[author]Story & photo Eve Jeffery[/author]
Arakwal elder Aunty Dulcie Nicholls celebrated her 82nd birthday with a cake as the Bundjalung people of Byron Bay celebrated the tenth anniversary of the first Indigenous Land Use Agreement with the NSW government.
The chair of the Arakwal National Park Management Committee Yvonne Stewart spoke to the crowd about the history of local Indigenous people, past and present, who worked on making the agreements a reality.
‘Wow it has been ten years and we’re still here,’ said Ms Stewart. ‘What a monster we created. With all the agreements and management arrangements in place in this beautiful country, we know now that it is protected forever.
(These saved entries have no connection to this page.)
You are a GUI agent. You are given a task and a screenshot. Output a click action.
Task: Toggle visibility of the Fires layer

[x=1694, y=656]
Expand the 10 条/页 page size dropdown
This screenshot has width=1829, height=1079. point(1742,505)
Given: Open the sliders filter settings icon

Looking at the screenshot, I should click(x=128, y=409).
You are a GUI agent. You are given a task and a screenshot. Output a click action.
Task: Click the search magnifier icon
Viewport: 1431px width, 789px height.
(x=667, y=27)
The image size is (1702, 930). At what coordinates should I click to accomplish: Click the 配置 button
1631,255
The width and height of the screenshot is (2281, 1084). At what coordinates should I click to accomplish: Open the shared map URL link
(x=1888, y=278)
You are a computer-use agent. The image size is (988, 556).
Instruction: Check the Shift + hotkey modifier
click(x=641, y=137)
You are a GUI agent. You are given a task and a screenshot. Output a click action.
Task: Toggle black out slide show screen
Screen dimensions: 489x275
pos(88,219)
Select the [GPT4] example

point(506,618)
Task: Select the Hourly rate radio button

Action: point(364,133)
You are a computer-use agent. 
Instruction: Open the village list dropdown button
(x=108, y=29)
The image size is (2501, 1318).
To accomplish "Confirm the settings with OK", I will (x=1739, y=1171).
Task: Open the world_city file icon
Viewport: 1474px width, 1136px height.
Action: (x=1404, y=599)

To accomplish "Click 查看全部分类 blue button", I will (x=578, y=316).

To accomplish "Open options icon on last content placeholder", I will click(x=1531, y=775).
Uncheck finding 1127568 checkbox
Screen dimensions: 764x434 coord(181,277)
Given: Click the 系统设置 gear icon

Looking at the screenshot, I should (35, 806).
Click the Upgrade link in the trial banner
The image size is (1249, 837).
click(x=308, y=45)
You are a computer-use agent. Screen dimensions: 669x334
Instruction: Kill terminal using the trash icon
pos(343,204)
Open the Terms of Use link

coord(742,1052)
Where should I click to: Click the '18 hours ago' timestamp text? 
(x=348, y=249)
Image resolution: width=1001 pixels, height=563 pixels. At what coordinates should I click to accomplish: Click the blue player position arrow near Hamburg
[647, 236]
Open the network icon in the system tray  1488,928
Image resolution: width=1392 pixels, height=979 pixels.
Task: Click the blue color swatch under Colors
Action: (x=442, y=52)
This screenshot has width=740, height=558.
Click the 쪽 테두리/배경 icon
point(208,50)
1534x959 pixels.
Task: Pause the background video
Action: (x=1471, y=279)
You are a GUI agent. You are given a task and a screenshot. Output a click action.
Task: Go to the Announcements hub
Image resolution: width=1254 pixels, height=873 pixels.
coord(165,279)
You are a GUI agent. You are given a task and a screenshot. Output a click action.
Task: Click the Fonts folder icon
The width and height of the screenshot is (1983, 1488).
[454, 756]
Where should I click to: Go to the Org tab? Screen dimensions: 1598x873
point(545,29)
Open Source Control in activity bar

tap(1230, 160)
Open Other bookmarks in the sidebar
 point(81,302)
Preserved forever for our people to walk in and learn from.’
Ms Stewart went on to say that the last ten years had seen three Indigenous land use agreements under the Native Title Act had been achieved and two memorandums of understanding (MOU) with the government.
‘Two hundred and sixty hectares of country has been protected in and around Byron Bay as national parks and reserve. I think we have done pretty well to wrap our town up in a national park.’
As part of the celebrations Aunty Dulcie unveiled a plaque commemorating the historical markers of the Arakwal people from a time 1500 years ago and a midden at The Pass, to the naming on Cape Byron by Captain Cook in 1770 through to more the recent history of Native Title applications and the passing of local elders. A tree was then planted in the garden to celebrate the day and Aunty Dulcie blew out her birthday cake candles.